Segment Start: DATASET EXCERPTS

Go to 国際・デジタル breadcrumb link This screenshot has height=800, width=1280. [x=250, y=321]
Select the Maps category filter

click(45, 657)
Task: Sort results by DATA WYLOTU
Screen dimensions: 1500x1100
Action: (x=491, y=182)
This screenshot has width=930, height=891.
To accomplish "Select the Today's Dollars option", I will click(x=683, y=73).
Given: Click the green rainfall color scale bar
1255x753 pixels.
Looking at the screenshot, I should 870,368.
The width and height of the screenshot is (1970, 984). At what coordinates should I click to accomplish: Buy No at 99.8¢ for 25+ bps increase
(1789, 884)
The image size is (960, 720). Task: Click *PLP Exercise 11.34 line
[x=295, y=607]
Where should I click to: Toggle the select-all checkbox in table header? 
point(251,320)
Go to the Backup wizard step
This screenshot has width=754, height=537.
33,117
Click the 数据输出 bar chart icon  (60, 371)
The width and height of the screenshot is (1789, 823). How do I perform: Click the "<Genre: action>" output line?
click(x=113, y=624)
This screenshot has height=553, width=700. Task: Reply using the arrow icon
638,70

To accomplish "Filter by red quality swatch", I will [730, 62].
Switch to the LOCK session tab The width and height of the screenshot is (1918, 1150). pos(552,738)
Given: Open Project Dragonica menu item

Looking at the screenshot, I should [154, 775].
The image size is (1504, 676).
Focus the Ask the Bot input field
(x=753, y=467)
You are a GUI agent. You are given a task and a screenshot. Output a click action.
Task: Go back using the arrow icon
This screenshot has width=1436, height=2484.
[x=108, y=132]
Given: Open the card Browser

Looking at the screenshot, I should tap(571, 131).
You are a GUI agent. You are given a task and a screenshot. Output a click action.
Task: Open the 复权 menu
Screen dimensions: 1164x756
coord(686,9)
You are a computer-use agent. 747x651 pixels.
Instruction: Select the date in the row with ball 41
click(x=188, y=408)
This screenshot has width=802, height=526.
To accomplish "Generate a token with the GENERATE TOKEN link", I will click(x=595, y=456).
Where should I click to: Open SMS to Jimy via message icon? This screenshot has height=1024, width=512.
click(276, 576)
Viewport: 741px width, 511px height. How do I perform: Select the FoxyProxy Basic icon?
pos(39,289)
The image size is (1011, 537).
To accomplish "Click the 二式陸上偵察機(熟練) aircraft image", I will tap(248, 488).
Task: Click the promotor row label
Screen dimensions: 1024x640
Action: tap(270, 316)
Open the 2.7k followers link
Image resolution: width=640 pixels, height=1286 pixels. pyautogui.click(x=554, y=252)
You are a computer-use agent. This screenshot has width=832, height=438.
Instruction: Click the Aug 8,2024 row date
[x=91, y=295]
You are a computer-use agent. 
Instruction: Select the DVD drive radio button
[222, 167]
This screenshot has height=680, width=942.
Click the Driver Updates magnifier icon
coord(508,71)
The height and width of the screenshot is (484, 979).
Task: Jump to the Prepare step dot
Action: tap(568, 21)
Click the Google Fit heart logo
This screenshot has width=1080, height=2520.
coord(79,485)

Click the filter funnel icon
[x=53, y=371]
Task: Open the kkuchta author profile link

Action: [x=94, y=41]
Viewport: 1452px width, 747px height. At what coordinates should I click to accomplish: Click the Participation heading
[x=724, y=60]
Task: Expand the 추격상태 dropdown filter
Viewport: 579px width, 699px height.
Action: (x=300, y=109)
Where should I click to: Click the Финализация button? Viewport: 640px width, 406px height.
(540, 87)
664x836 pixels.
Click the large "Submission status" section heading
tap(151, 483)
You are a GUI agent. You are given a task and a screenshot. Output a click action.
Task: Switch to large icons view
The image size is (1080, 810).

Segment End: DATASET EXCERPTS

# TASK PROMPT
Print out each line of the data exactly.

# PROBLEM SOLUTION
Go to 国際・デジタル breadcrumb link This screenshot has height=800, width=1280. [x=250, y=321]
Select the Maps category filter

click(45, 657)
Task: Sort results by DATA WYLOTU
Screen dimensions: 1500x1100
Action: (x=491, y=182)
This screenshot has width=930, height=891.
To accomplish "Select the Today's Dollars option", I will click(x=683, y=73).
Given: Click the green rainfall color scale bar
1255x753 pixels.
Looking at the screenshot, I should 870,368.
The width and height of the screenshot is (1970, 984). At what coordinates should I click to accomplish: Buy No at 99.8¢ for 25+ bps increase
(1789, 884)
The image size is (960, 720). Task: Click *PLP Exercise 11.34 line
[x=295, y=607]
Where should I click to: Toggle the select-all checkbox in table header? 
point(251,320)
Go to the Backup wizard step
This screenshot has width=754, height=537.
33,117
Click the 数据输出 bar chart icon  (60, 371)
The width and height of the screenshot is (1789, 823). How do I perform: Click the "<Genre: action>" output line?
click(x=113, y=624)
This screenshot has height=553, width=700. Task: Reply using the arrow icon
638,70

To accomplish "Filter by red quality swatch", I will [730, 62].
Switch to the LOCK session tab The width and height of the screenshot is (1918, 1150). pos(552,738)
Given: Open Project Dragonica menu item

Looking at the screenshot, I should [154, 775].
The image size is (1504, 676).
Focus the Ask the Bot input field
(x=753, y=467)
You are a GUI agent. You are given a task and a screenshot. Output a click action.
Task: Go back using the arrow icon
This screenshot has width=1436, height=2484.
[x=108, y=132]
Given: Open the card Browser

Looking at the screenshot, I should tap(571, 131).
You are a GUI agent. You are given a task and a screenshot. Output a click action.
Task: Open the 复权 menu
Screen dimensions: 1164x756
coord(686,9)
You are a computer-use agent. 747x651 pixels.
Instruction: Select the date in the row with ball 41
click(x=188, y=408)
This screenshot has width=802, height=526.
To accomplish "Generate a token with the GENERATE TOKEN link", I will click(x=595, y=456).
Where should I click to: Open SMS to Jimy via message icon? This screenshot has height=1024, width=512.
click(276, 576)
Viewport: 741px width, 511px height. How do I perform: Select the FoxyProxy Basic icon?
pos(39,289)
The image size is (1011, 537).
To accomplish "Click the 二式陸上偵察機(熟練) aircraft image", I will tap(248, 488).
Task: Click the promotor row label
Screen dimensions: 1024x640
Action: tap(270, 316)
Open the 2.7k followers link
Image resolution: width=640 pixels, height=1286 pixels. pyautogui.click(x=554, y=252)
You are a computer-use agent. This screenshot has width=832, height=438.
Instruction: Click the Aug 8,2024 row date
[x=91, y=295]
You are a computer-use agent. 
Instruction: Select the DVD drive radio button
[222, 167]
This screenshot has height=680, width=942.
Click the Driver Updates magnifier icon
coord(508,71)
The height and width of the screenshot is (484, 979).
Task: Jump to the Prepare step dot
Action: tap(568, 21)
Click the Google Fit heart logo
This screenshot has width=1080, height=2520.
coord(79,485)

Click the filter funnel icon
[x=53, y=371]
Task: Open the kkuchta author profile link

Action: [x=94, y=41]
Viewport: 1452px width, 747px height. At what coordinates should I click to accomplish: Click the Participation heading
[x=724, y=60]
Task: Expand the 추격상태 dropdown filter
Viewport: 579px width, 699px height.
Action: (x=300, y=109)
Where should I click to: Click the Финализация button? Viewport: 640px width, 406px height.
(540, 87)
664x836 pixels.
Click the large "Submission status" section heading
tap(151, 483)
You are a GUI agent. You are given a task and a screenshot. Output a click action.
Task: Switch to large icons view
The image size is (1080, 810).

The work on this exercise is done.